The cost problem is usually not one giant prompt. It is the same run growing a little every step. A search result, test log, browser dump, and debugging trail may all be useful once, then keep getting carried forward after their value has faded.
Adola fits between agent context assembly and the downstream model call. Keep the full trace in your own system for audit and recovery, then send the model a smaller context block for the next step.
What usually bloats a coding-agent run
Compression works best on generous context that helps the agent orient itself but does not need to be copied verbatim into every following request.
- Repeated tool output
- Long error logs
- Old screenshots or page dumps
- Prior plans that no longer affect the next step
- Retrieved docs copied across several turns
- Verbose status trails from earlier attempts
Safe rollout pattern
Treat compression as a controlled hop before the model, not as a replacement for your source trace.
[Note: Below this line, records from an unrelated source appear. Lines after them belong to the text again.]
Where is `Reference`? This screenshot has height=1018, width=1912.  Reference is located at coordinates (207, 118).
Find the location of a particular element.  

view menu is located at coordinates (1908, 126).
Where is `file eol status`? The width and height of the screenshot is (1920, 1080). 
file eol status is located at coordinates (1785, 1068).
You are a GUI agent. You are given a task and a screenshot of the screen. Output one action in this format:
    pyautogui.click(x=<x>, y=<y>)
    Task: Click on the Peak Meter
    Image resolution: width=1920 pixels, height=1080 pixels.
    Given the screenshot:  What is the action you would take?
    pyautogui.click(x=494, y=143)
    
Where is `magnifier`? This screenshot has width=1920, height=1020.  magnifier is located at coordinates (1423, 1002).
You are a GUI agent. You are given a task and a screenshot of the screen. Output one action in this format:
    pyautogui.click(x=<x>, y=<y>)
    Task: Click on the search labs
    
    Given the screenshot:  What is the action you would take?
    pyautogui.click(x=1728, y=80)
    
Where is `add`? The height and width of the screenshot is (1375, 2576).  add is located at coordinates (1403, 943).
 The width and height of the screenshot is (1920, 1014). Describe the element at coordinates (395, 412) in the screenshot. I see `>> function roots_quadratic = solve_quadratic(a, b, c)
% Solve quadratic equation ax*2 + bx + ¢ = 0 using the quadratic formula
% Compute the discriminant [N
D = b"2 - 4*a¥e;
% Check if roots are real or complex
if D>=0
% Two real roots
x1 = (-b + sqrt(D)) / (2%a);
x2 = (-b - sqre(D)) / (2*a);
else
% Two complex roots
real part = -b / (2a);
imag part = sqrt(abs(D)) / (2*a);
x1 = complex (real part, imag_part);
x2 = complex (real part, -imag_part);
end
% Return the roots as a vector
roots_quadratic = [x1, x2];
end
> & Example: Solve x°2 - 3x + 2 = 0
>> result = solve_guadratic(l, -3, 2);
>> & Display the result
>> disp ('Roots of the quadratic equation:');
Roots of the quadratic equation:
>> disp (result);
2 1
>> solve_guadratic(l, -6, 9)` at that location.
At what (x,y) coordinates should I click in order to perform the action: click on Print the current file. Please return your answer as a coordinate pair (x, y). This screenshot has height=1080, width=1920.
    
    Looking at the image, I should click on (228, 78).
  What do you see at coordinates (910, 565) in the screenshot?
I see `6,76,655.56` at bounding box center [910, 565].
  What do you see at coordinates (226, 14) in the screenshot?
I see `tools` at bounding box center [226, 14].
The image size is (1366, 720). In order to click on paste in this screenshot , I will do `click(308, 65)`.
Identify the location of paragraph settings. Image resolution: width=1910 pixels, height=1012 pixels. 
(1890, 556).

The model receives less text, while your product keeps the raw evidence and a receipt for what changed.
- Keep system instructions, policies, and current user intent outside the compressed block.
- Compress the bulky run history before the next expensive model call.
- Log the receipt beside the agent step so saved tokens and risk flags are visible.
- Compare the answer against a full-context baseline before turning it on broadly.
const compressedRun = await adola.compress({
query: nextStep,
input: toolTraceAndPriorContext,
compression: {
target_ratio: 0.35,
preserve_order: true
}
});
const response = await model.responses.create({
model: "your-coding-agent-model",
input: compressedRun.output
});